(Recorded data)
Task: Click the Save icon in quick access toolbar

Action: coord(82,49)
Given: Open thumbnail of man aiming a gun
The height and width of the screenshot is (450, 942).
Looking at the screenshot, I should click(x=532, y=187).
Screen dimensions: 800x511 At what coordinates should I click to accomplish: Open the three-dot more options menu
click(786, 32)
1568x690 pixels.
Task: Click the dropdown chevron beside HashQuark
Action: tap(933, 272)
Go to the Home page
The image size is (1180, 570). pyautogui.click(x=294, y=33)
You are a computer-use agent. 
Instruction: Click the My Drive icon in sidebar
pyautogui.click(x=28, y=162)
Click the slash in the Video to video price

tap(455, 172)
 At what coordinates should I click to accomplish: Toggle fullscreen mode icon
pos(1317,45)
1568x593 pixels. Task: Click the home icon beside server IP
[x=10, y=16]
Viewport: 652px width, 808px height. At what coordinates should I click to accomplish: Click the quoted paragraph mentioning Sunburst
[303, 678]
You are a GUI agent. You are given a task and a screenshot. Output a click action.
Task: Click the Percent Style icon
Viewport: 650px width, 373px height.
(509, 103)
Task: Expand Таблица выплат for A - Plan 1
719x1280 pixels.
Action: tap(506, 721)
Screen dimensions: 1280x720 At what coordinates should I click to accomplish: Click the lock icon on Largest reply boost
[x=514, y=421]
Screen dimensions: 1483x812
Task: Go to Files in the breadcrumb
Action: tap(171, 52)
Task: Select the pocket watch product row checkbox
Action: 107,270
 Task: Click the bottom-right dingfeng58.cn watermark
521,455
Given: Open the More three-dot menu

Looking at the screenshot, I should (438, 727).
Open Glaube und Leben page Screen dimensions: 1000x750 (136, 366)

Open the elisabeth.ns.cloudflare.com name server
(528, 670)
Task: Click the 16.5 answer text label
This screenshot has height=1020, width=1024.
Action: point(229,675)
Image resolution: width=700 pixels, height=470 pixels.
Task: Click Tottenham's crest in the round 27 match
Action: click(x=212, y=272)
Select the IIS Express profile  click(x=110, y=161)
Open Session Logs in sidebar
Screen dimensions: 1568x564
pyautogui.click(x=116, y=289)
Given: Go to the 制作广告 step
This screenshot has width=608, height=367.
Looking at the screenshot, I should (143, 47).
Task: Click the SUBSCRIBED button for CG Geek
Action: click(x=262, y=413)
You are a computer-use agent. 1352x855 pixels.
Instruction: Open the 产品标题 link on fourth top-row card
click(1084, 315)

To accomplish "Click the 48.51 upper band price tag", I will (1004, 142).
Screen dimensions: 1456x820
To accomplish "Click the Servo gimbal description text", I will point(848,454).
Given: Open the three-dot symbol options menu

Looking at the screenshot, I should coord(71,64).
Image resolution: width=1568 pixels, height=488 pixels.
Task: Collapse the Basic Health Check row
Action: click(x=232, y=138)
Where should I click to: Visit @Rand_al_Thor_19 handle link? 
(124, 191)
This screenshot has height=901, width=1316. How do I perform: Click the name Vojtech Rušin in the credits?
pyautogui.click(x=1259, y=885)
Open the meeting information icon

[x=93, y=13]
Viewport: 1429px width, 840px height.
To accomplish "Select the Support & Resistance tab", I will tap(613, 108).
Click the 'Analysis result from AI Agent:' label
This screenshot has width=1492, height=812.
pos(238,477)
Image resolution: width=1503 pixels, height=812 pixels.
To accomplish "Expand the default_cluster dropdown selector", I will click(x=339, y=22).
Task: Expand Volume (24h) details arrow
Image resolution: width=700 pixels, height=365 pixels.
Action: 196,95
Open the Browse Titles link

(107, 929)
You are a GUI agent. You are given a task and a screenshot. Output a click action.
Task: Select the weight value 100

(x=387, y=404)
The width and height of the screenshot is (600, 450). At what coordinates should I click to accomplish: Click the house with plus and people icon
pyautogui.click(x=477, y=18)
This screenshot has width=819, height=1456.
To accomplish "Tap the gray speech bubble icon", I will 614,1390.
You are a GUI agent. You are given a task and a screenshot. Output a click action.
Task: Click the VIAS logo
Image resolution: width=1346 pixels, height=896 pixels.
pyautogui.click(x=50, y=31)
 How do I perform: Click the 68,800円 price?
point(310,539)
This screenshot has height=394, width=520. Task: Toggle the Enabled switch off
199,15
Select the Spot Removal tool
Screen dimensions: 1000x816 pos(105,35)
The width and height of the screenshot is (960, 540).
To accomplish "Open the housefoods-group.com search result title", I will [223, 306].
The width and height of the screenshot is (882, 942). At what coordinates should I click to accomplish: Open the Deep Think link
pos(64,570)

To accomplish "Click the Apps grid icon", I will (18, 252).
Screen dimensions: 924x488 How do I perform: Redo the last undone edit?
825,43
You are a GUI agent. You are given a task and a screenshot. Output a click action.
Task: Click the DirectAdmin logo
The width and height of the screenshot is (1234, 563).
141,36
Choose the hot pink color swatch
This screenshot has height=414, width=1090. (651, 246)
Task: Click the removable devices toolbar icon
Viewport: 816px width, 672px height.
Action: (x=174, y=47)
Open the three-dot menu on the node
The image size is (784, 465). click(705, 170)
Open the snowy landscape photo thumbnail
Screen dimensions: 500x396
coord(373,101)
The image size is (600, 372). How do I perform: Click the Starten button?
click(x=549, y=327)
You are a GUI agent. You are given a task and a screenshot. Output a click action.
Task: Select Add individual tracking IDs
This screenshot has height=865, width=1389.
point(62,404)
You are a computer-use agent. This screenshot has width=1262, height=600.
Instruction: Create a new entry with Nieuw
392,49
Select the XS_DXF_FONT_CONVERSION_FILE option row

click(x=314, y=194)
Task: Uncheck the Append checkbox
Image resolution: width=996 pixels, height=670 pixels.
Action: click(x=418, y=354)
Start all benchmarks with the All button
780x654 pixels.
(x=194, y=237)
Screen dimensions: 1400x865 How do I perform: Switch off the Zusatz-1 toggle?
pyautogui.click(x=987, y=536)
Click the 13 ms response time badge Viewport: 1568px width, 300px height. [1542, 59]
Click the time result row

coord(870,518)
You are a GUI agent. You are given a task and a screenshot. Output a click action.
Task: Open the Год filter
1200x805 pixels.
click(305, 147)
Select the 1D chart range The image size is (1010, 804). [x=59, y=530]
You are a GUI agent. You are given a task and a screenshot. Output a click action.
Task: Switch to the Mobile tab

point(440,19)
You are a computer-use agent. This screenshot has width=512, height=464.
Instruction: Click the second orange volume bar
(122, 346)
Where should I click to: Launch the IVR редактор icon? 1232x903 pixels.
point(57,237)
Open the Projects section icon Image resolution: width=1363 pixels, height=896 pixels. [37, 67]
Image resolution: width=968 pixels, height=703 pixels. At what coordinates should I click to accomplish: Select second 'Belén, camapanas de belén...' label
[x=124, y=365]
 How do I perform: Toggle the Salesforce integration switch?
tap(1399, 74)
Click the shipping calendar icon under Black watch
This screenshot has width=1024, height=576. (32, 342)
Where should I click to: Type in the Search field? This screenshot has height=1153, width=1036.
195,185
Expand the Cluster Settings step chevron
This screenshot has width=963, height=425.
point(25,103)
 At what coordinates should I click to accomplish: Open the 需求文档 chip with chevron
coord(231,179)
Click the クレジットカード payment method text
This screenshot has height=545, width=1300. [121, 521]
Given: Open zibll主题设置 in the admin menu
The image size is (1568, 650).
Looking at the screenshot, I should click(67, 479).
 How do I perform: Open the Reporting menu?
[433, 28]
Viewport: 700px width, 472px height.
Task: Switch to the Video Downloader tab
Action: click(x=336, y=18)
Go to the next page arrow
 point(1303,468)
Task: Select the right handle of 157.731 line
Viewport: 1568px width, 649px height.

* [Task objective]
Copy out every line above where "thumbnail" is present.

* [Task answer]
Given: Open thumbnail of man aiming a gun
Open the snowy landscape photo thumbnail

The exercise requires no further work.